Evaluasi Penanganan SECO di Indonesia

Indonesia sendiri telah memiliki sejumlah undang-undang yang melindungi anak-anak dari kejahatan seksual online yaitu Undang-Undang Perlindungan Anak (UU No. 23/2002 jo UU No. 35/2014), Undang-Undang Informasi dan Transaksi Elektronik (UU No. 11/2008) dan Undang-Undang Pornografi (UU No. 44/2008). Ketiga undang-undang ini secara substansi memberikan porsi terbatas dalam melindungi anak dari tindak pidana seksual online. Undang-undang ini belum dapat mengakomodasi SECO secara komprehensif dan masih bersifat parsial. Ketiga undang-undang ini tidak mendefinisikan kejahatan seksual anak online. Undang-Undang Perlindungan Anak misalnya hanya mengatur tentang sanksi pidana terhadap pelaku kekerasan seksual anak yang meliputi persetubuhan dan pencabulan. Tidak ada aturan khusus tentang kejahatan seksual anak online dalam undang-undang ini. Dalam Undang-undang Nomor 11 Tahun 2008 tidak menyebutkan permasalahan SECO sebagai bagian dari  dari tindak pidana eksploitasi seksual anak tetapi malah mengkategorikannya sebagai bagian dari tindak pidana kesusilaan. Sementara itu, Undang-Undang Nomor 44 Tahun 2008 tentang Pornografi telah mengatur semua hal terkait kejahatan pornografi pada umumnya tetapi penyusun undang-undang tidak mengatur secara khusus tentang tindak pidana pornografi anak termasuk definisi dan unsur-unsur tindak pidana ini. Dapat dikatakan bahwa pengaturan SECO dalam perundang-undangan di Indonesia masih belum sejalan dengan standard internastional terutama sebagaimana diatur dalam Opsional Protokol tentang Penjualan Anak, Pelacuran Anak dan Pornografi Anak. Pemerintah Indonesia sudah meratifikasi opsional protokol ini melalui Undang-Undang No. 11 Tahun 2012.

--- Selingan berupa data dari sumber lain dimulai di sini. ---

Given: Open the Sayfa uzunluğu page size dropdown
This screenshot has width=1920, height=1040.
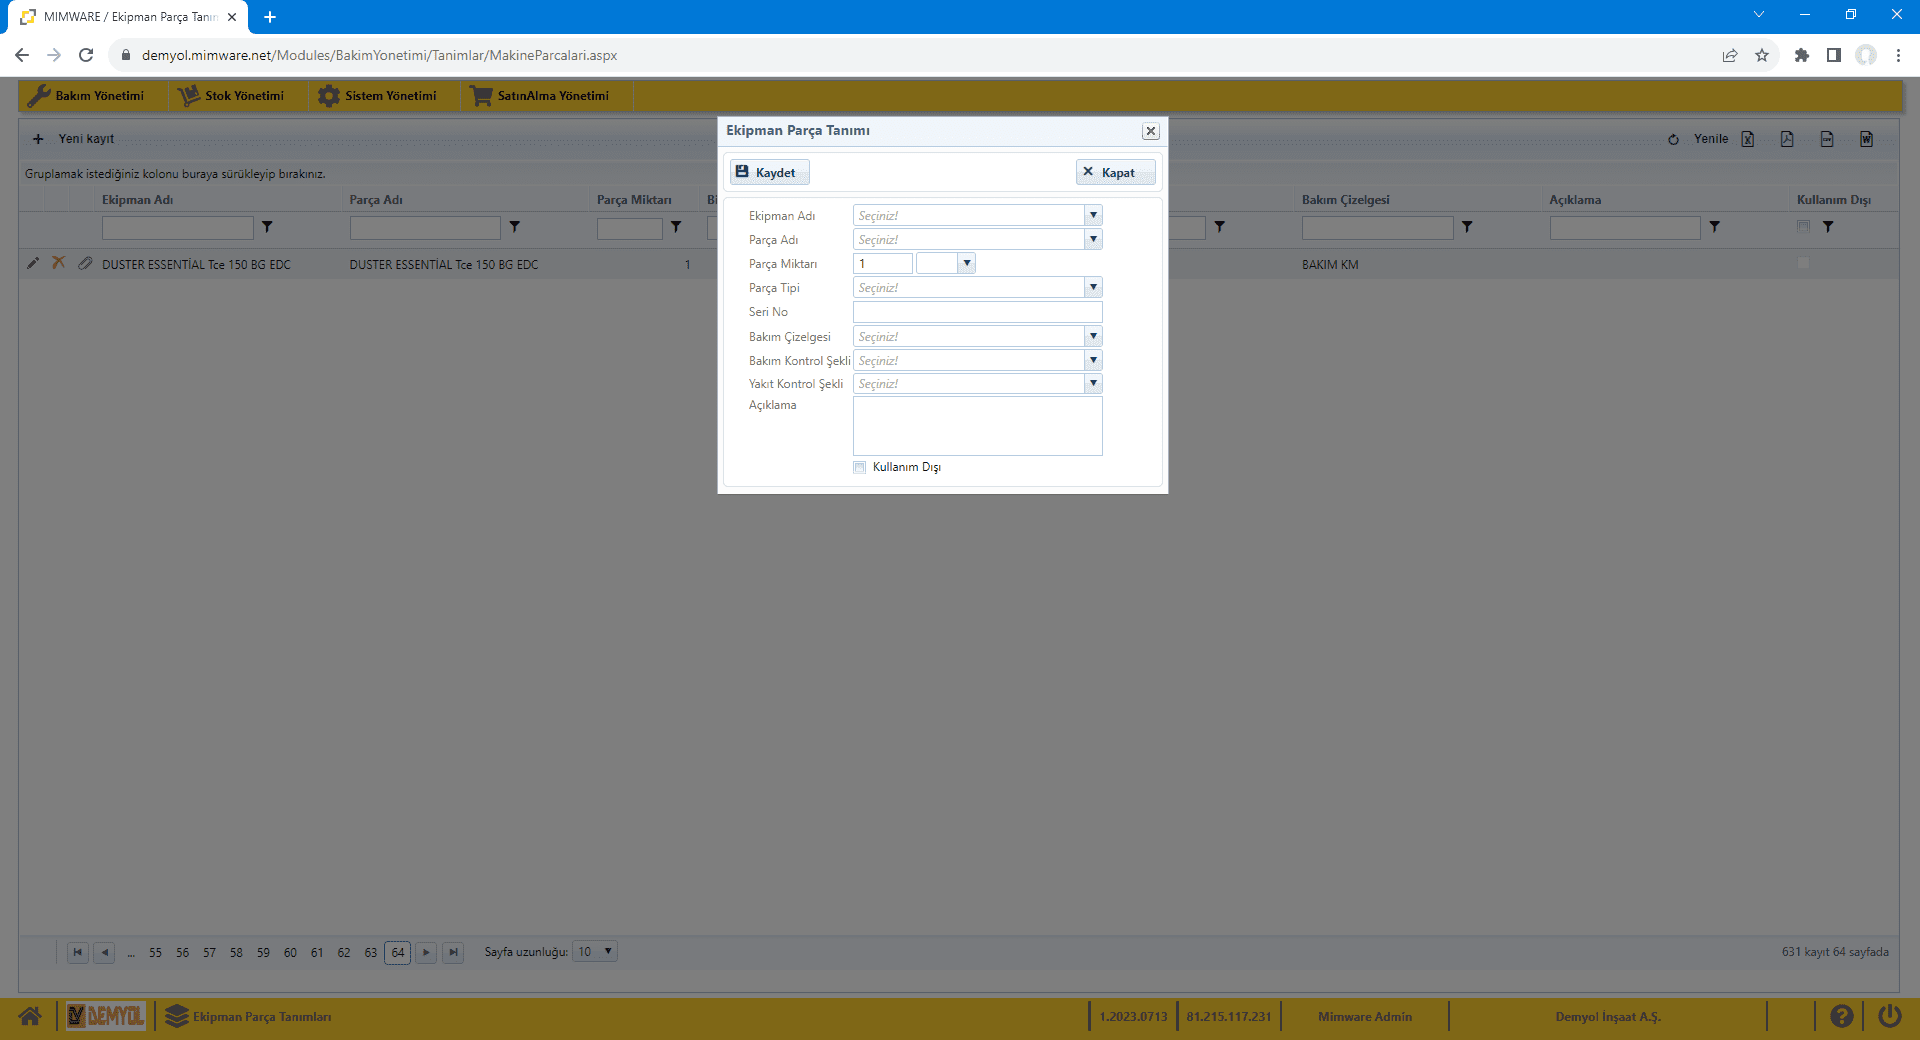Looking at the screenshot, I should click(x=607, y=952).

Di Indonesia belum tersedia focal point yang secara khusus menangani soal SECO. Telah terbentuk gugus tugas pencegahan dan penanganan pornografi sebagai konsekuensi disahkannya undang-undang No. 44/2008. Namun ketua gugus berada Kementerian Agama, sehingga tindak pidana pornografi (yang merupakan dari SECO) dinilai sebagai kejahatan moral bukan sebagai kejahatan yang menggunakan perangkat tehnologi informasi. Gugus tugas ini tidak mampu menangani masalah tindak pidana pornografi anak, karena konseptualisasi tindak pidana pornografi yang didefinisikan terlalu luas sehingga menimbulkan overcriminalisation.

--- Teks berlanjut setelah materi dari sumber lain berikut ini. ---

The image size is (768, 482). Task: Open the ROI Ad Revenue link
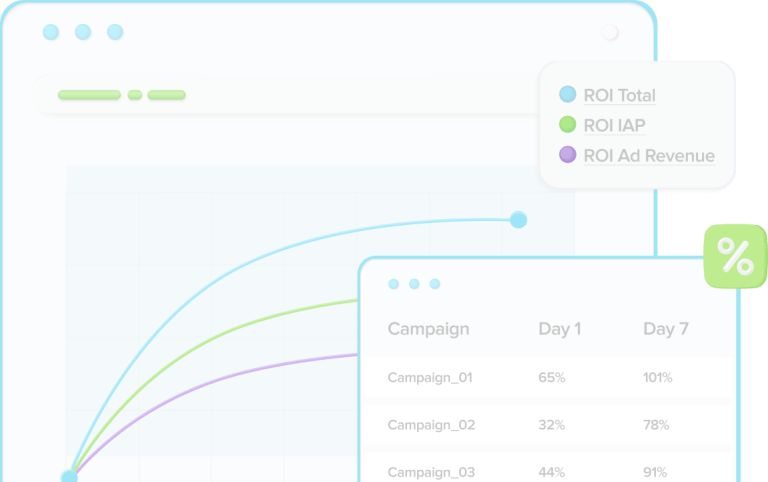pyautogui.click(x=649, y=156)
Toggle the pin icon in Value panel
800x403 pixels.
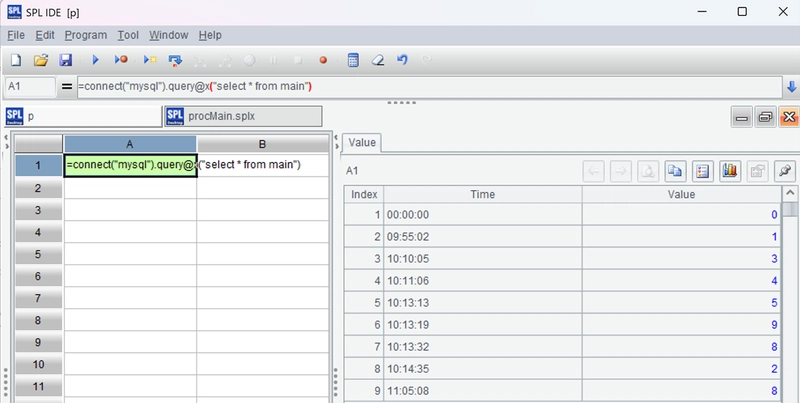(785, 171)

Saat ini ada inisiatif dari pemerintah dalam menyusun peta jalan perlindungan anak di internet. Penyusunan peta ini dimaksudkan untuk melindungi anak dari kejahatan siber, baik yang dilakukan oleh pemerintah maupun pemangku kepentingan (stakeholders) lainnya. Diharapkan dengan adanya peta jalan pelindungan anak di internet ini, kita akan dapat lebih mensinergikan program yang sudah ada, sehingga dapat dilaksanakan secara serentak dan mengakomodasi seluruh sasaran. Peta jalan ini akan menjadi rujukan dalam menyusun kebijakan maupun regulasi pelindungan anak di internet. Sayangnya, program ini belum berhasil mengungkap dan memetakan modus operandi kejahatan ini, belum juga melakukan langkah-langkah penegakan hukum kepada pelaku dan akses perlindungan kepada korban.

Kementerian Informasi dan Komunikasi giat melakukan pembatasan konten internet yang mengandung unsur pornografi dengan filtering, sehingga anak-anak tidak terpapar konten pornografi dan anak-anak tidak dijadikan target pornografi. Program ini belum menyasar secara khusus tentang SECO, masih sebatas pada muatan internet yang mengandung pornografi baik pornografi dewasa maupun pornografi anak. Tentu saja program ini tidak sepenuhnya mampu menanggulangi SECO karena SECO bukan saja sebatas pada pornografi anak. Karena itu diperlukan langkah-langkah strategis dan penguatan kapasitas institusi ini dalam menanggulangi SECO.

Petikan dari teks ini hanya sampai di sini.